Haberin yayımlanmasının ardından Gaziantep İl Milli Eğitim Müdürlüğü bir açıklama yaparak iddiaları yalanladı. İl Milli Eğitim Müdür Vekili Ekrem Serin imzasıyla yapılan açıklamada iddiaların araştırıldığı dile getirilerek, yaptırılan inceleme sonucunda kayıt döneminde bağış alınmadığı gibi zaten her sınıfta projeksiyon makinesinin bulunduğu, öğrencilerin ve öğretmenlerin kurayla sınıflara dağıtıldığı belirtiliyordu. Her sınıfta velisi kapıcılık yapan sadece bir öğrencinin olduğu tespit edildiği de vurgulanan açıklamada, habere konu edinilen 1/E sınıfında ise sadece iki öğrencinin velisinin kapıcılık yaptığınin ortaya çıktığı belirtiliyordu.
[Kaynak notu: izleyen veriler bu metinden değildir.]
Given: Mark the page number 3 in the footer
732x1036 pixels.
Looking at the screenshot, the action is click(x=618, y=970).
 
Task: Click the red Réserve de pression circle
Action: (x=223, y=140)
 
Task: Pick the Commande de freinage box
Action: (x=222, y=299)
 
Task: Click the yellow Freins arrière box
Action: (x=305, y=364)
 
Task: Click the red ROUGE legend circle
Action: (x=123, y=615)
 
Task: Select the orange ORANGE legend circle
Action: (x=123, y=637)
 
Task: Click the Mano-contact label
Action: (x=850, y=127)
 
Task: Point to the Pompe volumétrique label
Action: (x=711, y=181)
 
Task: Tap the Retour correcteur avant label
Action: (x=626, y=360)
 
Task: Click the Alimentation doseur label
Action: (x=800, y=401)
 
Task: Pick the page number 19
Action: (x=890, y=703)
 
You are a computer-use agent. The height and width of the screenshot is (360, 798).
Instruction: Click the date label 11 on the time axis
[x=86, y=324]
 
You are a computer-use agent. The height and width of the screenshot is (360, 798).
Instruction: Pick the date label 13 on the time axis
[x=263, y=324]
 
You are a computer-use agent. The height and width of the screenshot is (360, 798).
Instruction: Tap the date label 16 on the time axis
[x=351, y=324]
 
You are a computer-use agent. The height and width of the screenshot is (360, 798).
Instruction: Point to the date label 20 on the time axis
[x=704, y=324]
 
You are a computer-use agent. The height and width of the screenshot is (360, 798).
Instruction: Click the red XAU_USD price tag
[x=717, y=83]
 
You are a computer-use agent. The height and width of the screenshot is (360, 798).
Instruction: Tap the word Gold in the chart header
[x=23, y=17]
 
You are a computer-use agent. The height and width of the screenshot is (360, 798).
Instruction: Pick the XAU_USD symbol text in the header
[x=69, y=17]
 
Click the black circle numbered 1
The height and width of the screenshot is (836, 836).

Bu haberden bir kaç gün sonra 3 Ekim’de ise bu kez de Gaziantep’teki Ömer Asım Aksoy İlköğretim Okulu'nda, bina ve tuvalet temizliğinin öğrencilere yaptırıldığı iddiasını konu edinen bir başka haber yer aldı gazetelerde. “Paspaslı eğitim” başlıklı haber, ellerinde paspas ve kova bulunan iki öğrencinin fotoğrafıyla da okuyucunun kafasında şüpheye yer bırakmayacak biçimde “doğrulanıyordu”.
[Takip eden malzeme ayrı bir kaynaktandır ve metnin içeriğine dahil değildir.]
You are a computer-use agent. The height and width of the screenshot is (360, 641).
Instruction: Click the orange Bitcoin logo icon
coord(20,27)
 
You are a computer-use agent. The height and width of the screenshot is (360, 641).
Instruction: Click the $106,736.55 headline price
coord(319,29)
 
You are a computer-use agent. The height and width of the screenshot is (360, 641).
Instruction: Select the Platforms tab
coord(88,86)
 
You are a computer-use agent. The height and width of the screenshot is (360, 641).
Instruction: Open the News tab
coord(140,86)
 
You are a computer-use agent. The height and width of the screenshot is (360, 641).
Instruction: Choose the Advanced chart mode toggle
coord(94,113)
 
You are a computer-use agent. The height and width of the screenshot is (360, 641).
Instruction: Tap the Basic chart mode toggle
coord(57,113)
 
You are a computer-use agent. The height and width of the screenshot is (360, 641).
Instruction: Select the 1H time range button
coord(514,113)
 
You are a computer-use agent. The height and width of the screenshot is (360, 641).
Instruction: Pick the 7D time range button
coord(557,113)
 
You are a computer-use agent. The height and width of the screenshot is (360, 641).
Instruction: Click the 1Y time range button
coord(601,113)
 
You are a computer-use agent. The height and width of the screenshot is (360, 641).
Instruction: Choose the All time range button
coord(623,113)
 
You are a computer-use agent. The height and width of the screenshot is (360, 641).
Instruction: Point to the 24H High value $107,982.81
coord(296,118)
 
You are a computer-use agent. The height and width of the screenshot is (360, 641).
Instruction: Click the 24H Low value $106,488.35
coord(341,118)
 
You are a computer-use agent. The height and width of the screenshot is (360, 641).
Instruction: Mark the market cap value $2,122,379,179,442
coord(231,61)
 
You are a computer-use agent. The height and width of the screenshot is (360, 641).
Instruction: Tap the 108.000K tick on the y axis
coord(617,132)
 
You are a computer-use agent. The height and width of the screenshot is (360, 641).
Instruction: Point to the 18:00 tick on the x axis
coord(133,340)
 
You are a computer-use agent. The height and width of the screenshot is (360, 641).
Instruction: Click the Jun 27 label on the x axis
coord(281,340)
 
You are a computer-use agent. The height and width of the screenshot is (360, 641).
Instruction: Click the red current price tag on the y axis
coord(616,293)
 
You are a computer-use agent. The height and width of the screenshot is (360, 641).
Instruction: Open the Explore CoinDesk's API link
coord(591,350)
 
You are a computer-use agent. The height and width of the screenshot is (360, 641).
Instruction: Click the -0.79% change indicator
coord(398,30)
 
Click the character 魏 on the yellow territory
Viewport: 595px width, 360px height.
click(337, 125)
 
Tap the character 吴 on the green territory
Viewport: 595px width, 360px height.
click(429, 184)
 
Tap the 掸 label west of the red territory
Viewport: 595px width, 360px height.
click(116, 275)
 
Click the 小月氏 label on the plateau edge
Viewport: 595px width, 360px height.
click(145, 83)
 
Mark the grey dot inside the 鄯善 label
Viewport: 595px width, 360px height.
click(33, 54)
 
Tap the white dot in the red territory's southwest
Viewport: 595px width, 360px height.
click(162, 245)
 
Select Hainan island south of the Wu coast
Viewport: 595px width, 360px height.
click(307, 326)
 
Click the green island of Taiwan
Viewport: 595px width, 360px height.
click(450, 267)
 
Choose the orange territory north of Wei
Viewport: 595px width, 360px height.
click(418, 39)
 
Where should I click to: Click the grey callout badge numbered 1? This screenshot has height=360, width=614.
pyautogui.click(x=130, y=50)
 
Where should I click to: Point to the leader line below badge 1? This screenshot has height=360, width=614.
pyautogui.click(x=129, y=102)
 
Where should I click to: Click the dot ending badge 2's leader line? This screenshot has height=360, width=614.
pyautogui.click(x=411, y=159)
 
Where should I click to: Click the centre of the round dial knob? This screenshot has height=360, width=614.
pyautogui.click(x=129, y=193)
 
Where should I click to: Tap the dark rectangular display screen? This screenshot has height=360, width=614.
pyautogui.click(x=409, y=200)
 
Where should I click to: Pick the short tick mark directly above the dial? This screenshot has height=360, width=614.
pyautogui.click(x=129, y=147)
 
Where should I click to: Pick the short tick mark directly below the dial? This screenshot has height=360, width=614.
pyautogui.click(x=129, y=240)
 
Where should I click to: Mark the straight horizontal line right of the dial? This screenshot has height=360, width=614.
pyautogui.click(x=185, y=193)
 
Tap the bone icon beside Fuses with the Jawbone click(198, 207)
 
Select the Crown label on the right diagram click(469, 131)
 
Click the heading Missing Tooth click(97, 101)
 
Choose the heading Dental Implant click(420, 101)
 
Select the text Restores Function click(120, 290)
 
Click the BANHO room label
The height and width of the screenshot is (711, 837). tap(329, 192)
İl Milli Eğitim Müdürlüğü’nden gecikmeden yapılan açıklamada bu haber de yalanlanıyordu. Okulda birisi olay günü ilaveten görevlendirilmiş 4 hizmetlinin çalıştığı belirtilen açıklamada haberde fotoğraflarına yer verilen öğrencilerin velileri ve rehber öğretmenleri refaketinde ifadelerinin alındığı belirtilerek, “Öğrenciler olay günü tuvalete gittiklerinde, bir kişinin ellerine paspas ve kova vererek hatıra fotoğrafı çekeceğini söylediği ve bu şekilde resimlerinin çekildiğini söylemişlerdir” deniliyordu. Açıklamada, yalan olduğu savunulan haberde fotoğrafları yayımlanan öğrencilerin velilerinin olayla ilgili şikayetçi oldukları da anlatılıyordu.

Okul yöneticileri ise her iki haberde de imzası bulunan Hakimiyet gazetesi muhabiri Bülent Öner’in, İl Milli Eğitim Müdürü ile kişisel sorunları olduğunu öne sürdü.

“Hatam tek poz çekmem, keşke 3-4 poz çekseydim”

Haberi yapan Bülent Öner ise yeklilerin savunmalarını yalanladı.

İlk haberinden sonra soruşturma başlatılması üzerine, okul müdürünün bir öğretmeni tehdit ettiğini savunan Öner, “Öğretmen beni arayıp ağladı. ‘Tehdit ediyorlar baskı yapıyorlar, ifademde yalan söyleyeyim diye ama ben her şeyi doğru anlattım’ dedi. Öteki haberimini de yalan olduğunu söylüyorlar. Ama zaten benim mizansen haber yapma gibi bir şansım zaten yok. Hem ben okuldaki paspasın kovanın yerini nereden bileyim. Kurgu haber yapma gibi bir niyetim olsa kendi çocuklarımı kullanarak böyle bir haber yapardım. Benim tek hatam tek poz çekmek. Keşke bu olayı fotoğraflarken 3-4 poz daha çekseydim” dedi.